Mniej więcej o tym samym jest praca „Puzzle (Political World Map)”. Vitalii Shupliak stworzył instalację składająca się z rozrzuconych puzzli z mapą świata z powybijanymi w nie gwoździami. Chociaż gwoździe (traktaty polityczne, ustalenia międzypaństwowe itd.) starają się „przybić” dane państwo raz na zawsze do konkretnej ziemi, puzzle przy okazji każdej wystawy można inaczej ułożyć. Rownież granice państwa przy okazji kolejnej zawieruchy historycznej można inaczej ułożyć i znów próbować przybić na amen. Albo tylko tymczasowo na amen.

Vitalii Shupliak, Puzzle (Political World Map)
Vitalii Shupliak, Puzzle (Political World Map)

> [Zawartość zbioru danych]:
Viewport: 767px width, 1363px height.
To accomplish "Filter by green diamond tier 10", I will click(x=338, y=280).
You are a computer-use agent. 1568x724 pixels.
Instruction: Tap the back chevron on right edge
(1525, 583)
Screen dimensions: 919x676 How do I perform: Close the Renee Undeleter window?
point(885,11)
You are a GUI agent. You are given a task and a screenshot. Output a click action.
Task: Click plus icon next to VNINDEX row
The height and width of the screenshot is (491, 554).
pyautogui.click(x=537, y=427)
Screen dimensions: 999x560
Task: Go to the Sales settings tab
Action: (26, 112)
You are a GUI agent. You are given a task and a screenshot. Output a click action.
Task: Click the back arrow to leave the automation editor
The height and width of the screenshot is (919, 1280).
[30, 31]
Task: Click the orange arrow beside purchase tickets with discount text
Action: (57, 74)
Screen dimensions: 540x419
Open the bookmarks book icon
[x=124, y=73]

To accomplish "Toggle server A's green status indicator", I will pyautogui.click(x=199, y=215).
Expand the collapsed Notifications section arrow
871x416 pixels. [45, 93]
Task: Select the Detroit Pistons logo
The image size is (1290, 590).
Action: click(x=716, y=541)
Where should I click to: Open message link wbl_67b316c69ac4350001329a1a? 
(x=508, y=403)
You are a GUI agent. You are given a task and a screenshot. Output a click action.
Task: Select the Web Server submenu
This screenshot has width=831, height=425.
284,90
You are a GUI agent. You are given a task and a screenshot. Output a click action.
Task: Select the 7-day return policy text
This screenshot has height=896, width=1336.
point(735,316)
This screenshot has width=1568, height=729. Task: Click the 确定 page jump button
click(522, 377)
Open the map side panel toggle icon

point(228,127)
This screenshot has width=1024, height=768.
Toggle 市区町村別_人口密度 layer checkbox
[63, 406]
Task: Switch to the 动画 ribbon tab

> [Zadanie]: Kontynuuj tekst o instalacji „Puzzle (Political World Map)” od miejsca, w którym się urywa. Wpisy nie mają tu żadnego znaczenia.

> [Wynik zadania]:
Jednak moimi faworytami, jeśli chodzi o instalacje, są „Pamiątka z Wrocławia” Jerzego Kosałki oraz „Dychotomia gniazd” Georgii Krawiec. „Pamiątka z Wrocławia” jest komentarzem do powojennych lęków przed powrotem Niemców na Ziemie Odzyskane. Pod modelem wrocławskiej iglicy, zbudowanej w 1948 r. na Wystawę Ziem Odzyskanych, a stojącej naprzeciwko Hali Stulecia, znajdują się figurki niemieckich żołnierzy, którzy robią sobie pamiątkowe zdjęcia, co sugeruje, że „znów przyszli Niemcy” i czeka nas kolejne przesunięcie polsko-niemieckiej granicy.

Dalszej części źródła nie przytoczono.